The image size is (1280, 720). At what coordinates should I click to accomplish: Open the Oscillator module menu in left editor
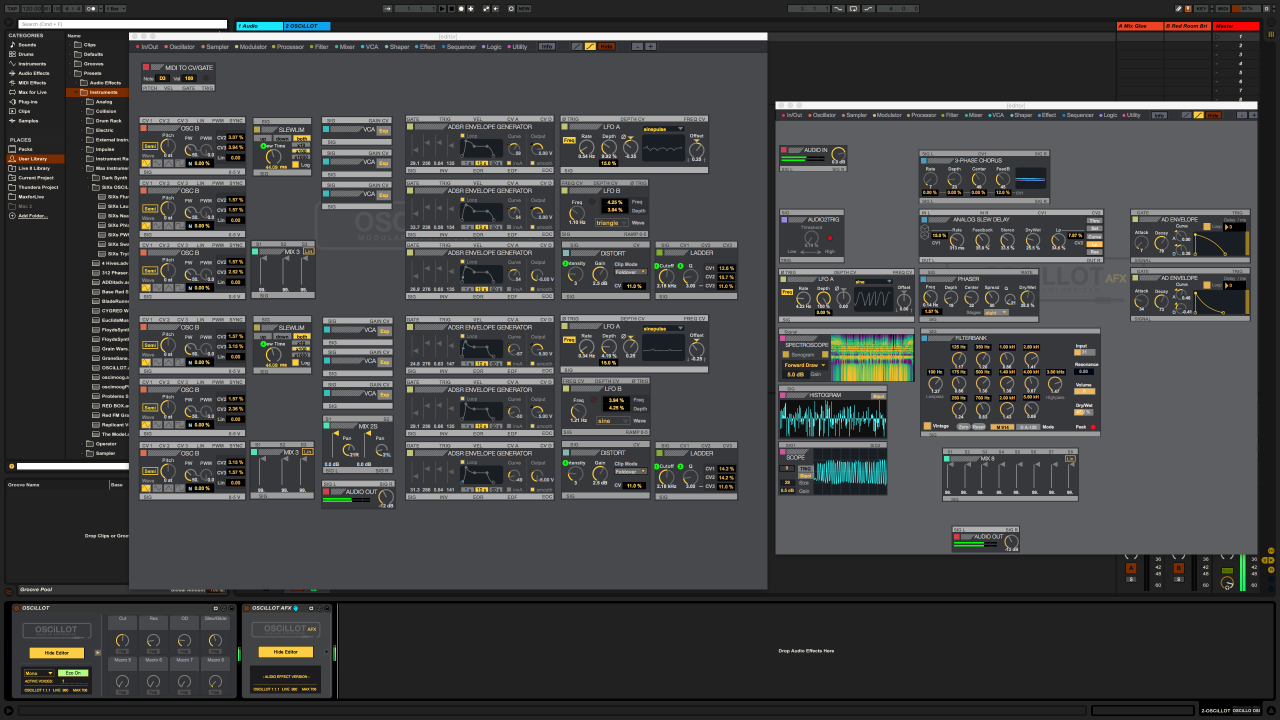(181, 47)
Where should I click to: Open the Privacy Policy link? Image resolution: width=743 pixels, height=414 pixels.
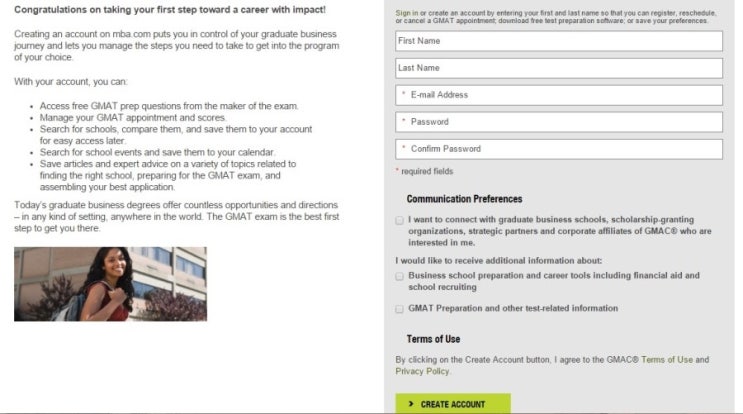click(x=422, y=371)
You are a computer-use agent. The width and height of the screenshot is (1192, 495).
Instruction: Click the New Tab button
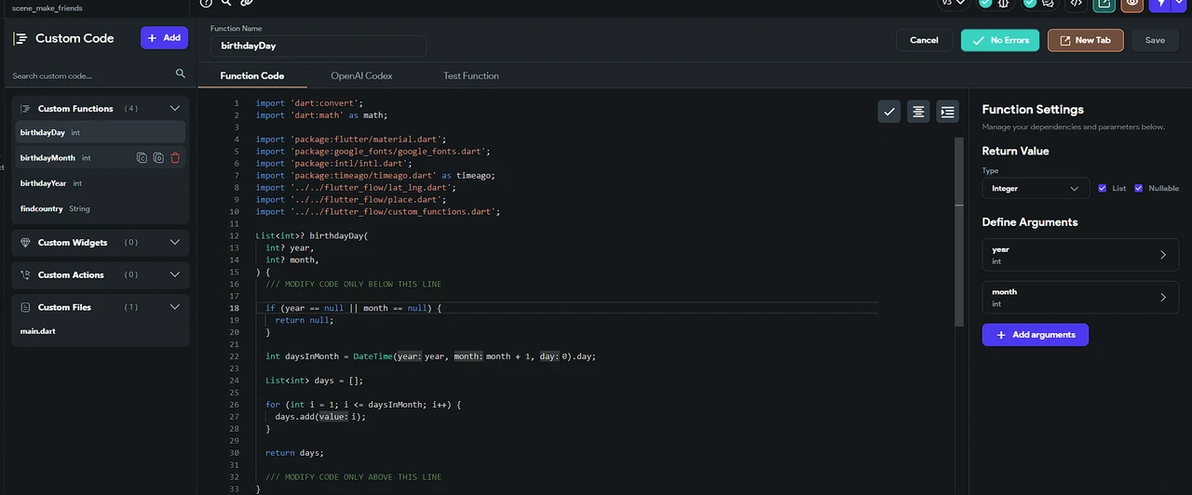pyautogui.click(x=1085, y=40)
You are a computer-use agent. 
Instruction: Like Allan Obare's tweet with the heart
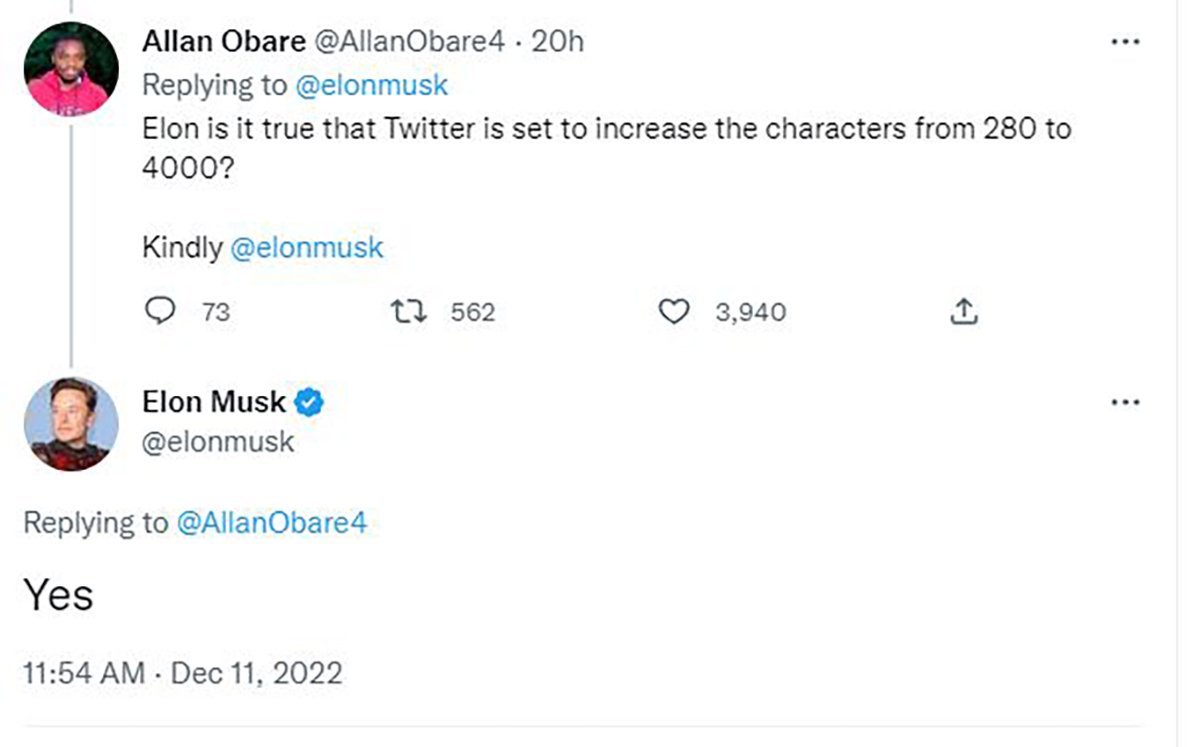click(x=675, y=313)
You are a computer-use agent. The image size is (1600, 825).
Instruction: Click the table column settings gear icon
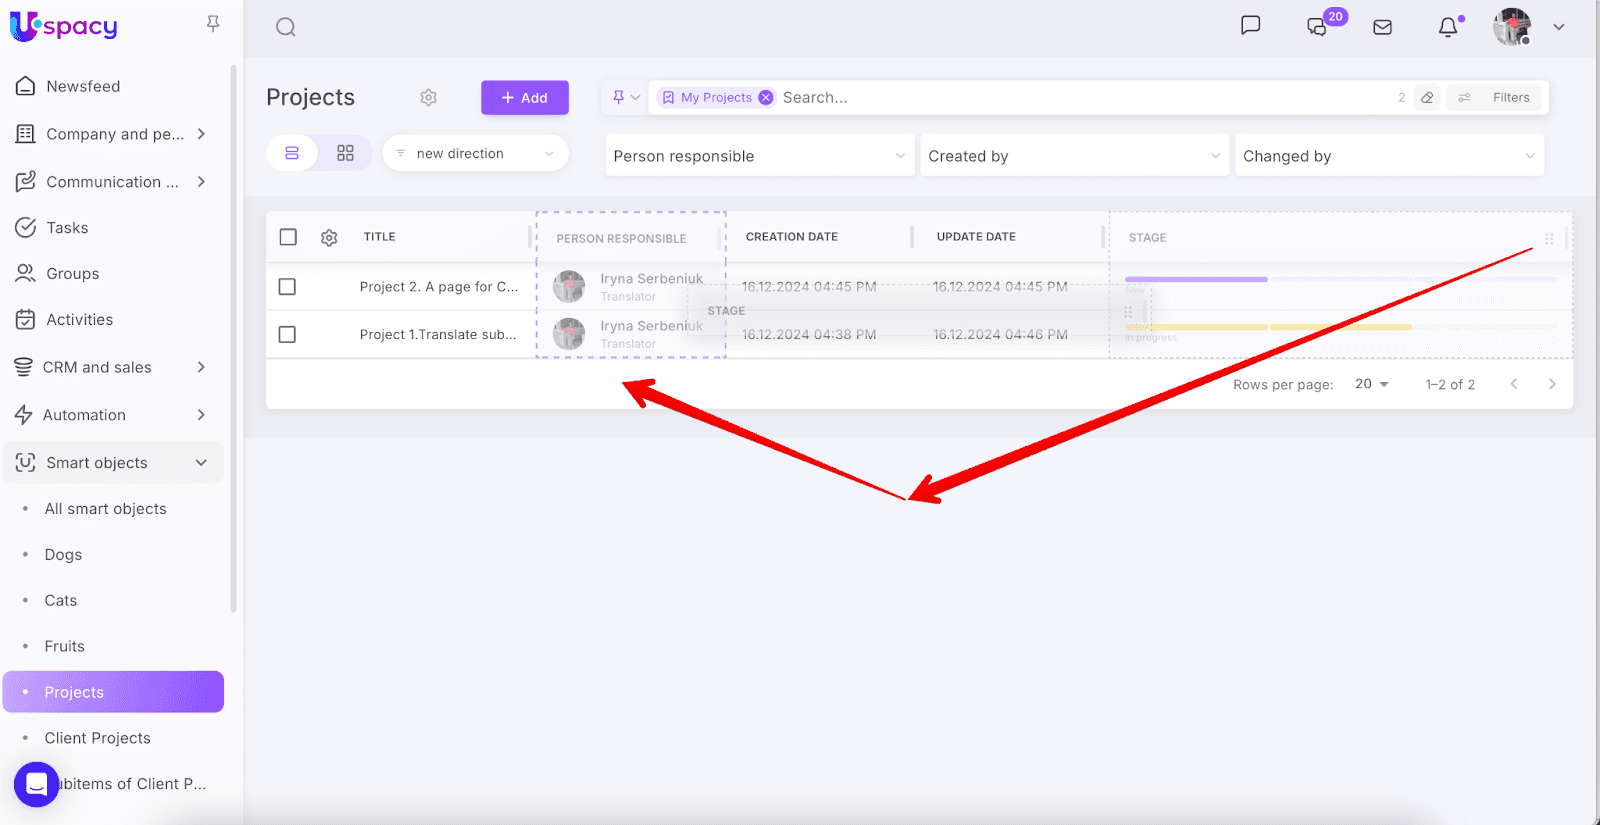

▸ Instructions to follow: Retrieve each line of the data in which the word "computer" can be found.

▸ Answer section:
You are a computer-use agent. The width and height of the screenshot is (1192, 495).
You are a computer-use agent. 
You are a computer-use agent. The image size is (1600, 825).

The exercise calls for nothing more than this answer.